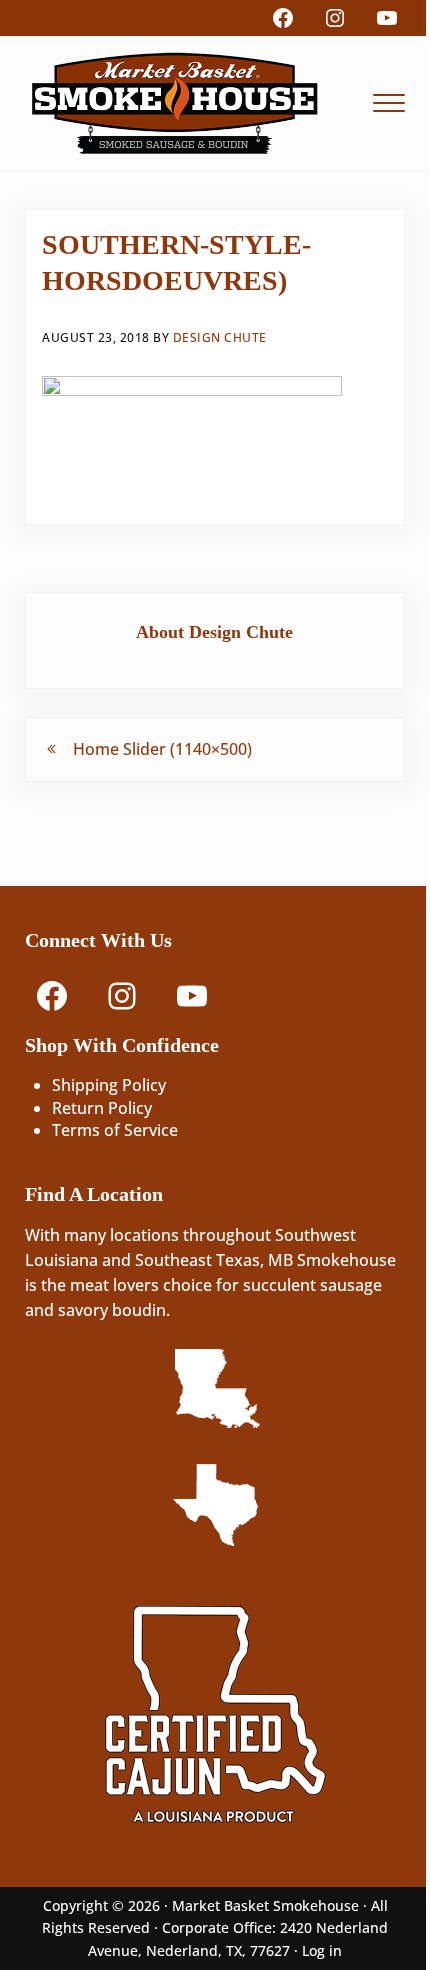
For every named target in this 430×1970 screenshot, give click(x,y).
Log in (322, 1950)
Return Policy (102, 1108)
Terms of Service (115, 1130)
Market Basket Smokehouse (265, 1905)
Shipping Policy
==
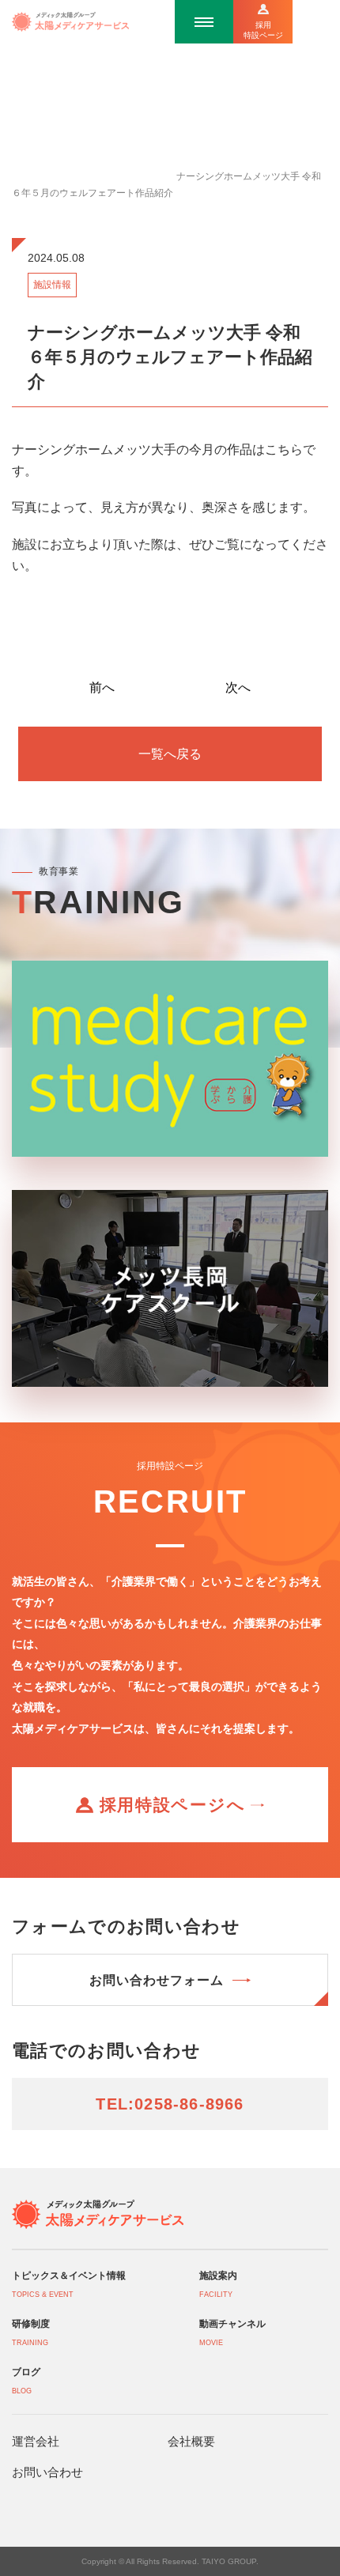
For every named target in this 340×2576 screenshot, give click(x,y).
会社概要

• Exercise: Beginning with the line that has "Terms of Service (115, 1130)" and ending with the line that has "Shipping Policy", set down the lines above exactly and include no others.

• Task solution:
Terms of Service (115, 1130)
Market Basket Smokehouse (265, 1905)
Shipping Policy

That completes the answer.